O Brasil é parte da nova crise comercial e cambiária. O real brasileiro também acusou o golpe. De 2014 para cá, o seu valor em comparação ao dólar foi reduzido pela metade, retrocedendo até o seu mínimo histórico desde a Grande Recessão de 2008-09: de R$4 para US$ 1

Acabo de voltar do Brasil, onde estive na reunião anual da Sociedade de Economia Política (SEP) da Universidade Federal Fluminense (UFF), do Rio de Janeiro, e nas faculdades de economia da Universidade Federal do Rio de Janeiro (UFRJ) e da Universidade de São Paulo (USP).

Durante eu realizava essa viagem, as divisas dos principais países emergentes se afundavam em comparação ao dólar. As medidas do presidente Trump de “aumentar a aposta” com respeito às taxas comerciais contra todos – e as contramedidas que tomadas a partir disso, por parte da China e da União Europeia – afetarão sobretudo essas economias, e suas exportações. Ao mesmo tempo, a Reserva Federal dos Estados Unidos elevou ainda mais a sua taxa de juros política. Com o tempo, essas medidas incrementarão o custo do serviço da dívida em dólares para essas economias emergentes.

Assim, a crise de dívida dos mercados emergentes está cada vez mais próxima. A Argentina já teve que pedir ajuda ao FMI, e obteve um empréstimo de $ 50 bilhões de dólares – e, ainda assim, o seu mercado de valores caiu quase 10% em um só dia, esta semana. O rand sul-africano também mostrou uma queda ao nível mais baixo nos últimos dois anos.

O Brasil é parte desta nova crise comercial e cambiária. O real brasileiro também acusou o golpe. De 2014 para cá, o seu valor em comparação ao dólar foi reduzido pela metade, retrocedendo até o seu mínimo histórico desde a Grande Recessão de 2008-09: de R$4 para US$1.


E com o desemprego se mantendo perto dos níveis máximos:

O país se prepara para as eleições presidenciais de outubro. O principal candidato segundo as pesquisas é o ex-presidente Lula da Silva, do Partido dos Trabalhadores (PT). Mas ele está preso, condenado por corrução. É pouco provável que sua candidatura possa ser confirmada pela Justiça Eleitoral, portanto, o resultado dessas eleições passa a ser incerto. Ademais, 50% dos brasileiros dizem que não pretendem votar (apesar de ser obrigatório), o que é um indício do desprestígio da política e dos políticos diante da maioria dos brasileiros, provavelmente devido aos casos de corrução e as dúvidas sobre a perspectiva de que o Brasil conseguirá sair da depressão econômica que sofre desde o fim do auge dos preços das matérias primas, em 2010.


A Grande Recessão de 2008-09 golpeou a sua economia, como a de todo o mundo, mas quando os preços das principais exportações brasileiras (alimentos e energia) se derrubaram, a economia local entrou em uma profunda depressão, que aumentou ainda mais no período entre 2015 e 2016. A leve recuperação posterior também se estagnou.

Tarefa a cumprir =>
Responda com base no texto sobre a crise econômica no Brasil:
(a) De quanto foi o empréstimo que a Argentina obteve do FMI?
(b) Que porcentagem dos brasileiros diz que não pretende votar?
(c) Quais são as principais exportações brasileiras mencionadas?

Material extraído =>
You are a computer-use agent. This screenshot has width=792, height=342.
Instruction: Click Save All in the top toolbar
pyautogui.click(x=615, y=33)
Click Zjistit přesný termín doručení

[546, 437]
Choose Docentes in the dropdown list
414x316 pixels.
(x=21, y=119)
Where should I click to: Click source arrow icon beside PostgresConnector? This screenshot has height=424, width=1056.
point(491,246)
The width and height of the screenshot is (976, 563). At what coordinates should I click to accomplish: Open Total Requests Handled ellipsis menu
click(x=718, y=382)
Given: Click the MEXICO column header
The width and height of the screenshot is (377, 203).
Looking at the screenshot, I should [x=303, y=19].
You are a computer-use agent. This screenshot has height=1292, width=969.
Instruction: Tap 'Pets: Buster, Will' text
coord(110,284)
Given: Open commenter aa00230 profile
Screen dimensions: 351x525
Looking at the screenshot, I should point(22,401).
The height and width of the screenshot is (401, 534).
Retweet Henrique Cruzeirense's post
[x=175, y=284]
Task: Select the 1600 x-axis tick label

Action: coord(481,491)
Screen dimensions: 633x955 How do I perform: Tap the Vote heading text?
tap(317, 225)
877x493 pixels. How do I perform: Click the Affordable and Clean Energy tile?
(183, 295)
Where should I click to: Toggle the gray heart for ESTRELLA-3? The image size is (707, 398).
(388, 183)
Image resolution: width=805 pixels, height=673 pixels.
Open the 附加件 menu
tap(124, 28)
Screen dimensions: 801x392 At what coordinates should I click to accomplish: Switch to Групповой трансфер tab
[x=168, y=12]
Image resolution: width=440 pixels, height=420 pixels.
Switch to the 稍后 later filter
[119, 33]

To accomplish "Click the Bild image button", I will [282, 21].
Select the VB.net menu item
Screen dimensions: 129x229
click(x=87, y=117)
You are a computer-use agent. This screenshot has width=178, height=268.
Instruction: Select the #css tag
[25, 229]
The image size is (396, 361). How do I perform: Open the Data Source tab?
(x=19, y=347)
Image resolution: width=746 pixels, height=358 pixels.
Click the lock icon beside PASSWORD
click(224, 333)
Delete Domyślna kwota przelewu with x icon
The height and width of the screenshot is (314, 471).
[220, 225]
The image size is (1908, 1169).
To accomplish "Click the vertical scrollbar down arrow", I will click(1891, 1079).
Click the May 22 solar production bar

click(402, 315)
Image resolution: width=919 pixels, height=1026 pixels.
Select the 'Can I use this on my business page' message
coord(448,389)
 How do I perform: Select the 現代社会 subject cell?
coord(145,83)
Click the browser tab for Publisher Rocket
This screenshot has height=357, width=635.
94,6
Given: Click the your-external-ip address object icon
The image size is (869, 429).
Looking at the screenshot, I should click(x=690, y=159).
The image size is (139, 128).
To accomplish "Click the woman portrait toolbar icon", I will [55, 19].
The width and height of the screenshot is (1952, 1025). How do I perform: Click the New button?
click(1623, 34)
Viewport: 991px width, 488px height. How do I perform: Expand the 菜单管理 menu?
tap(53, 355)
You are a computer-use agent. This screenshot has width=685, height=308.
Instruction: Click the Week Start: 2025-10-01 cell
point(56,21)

Solução do exercício =>
(a) $ 50 bilhões de dólares.
(b) 50%.
(c) Alimentos e energia.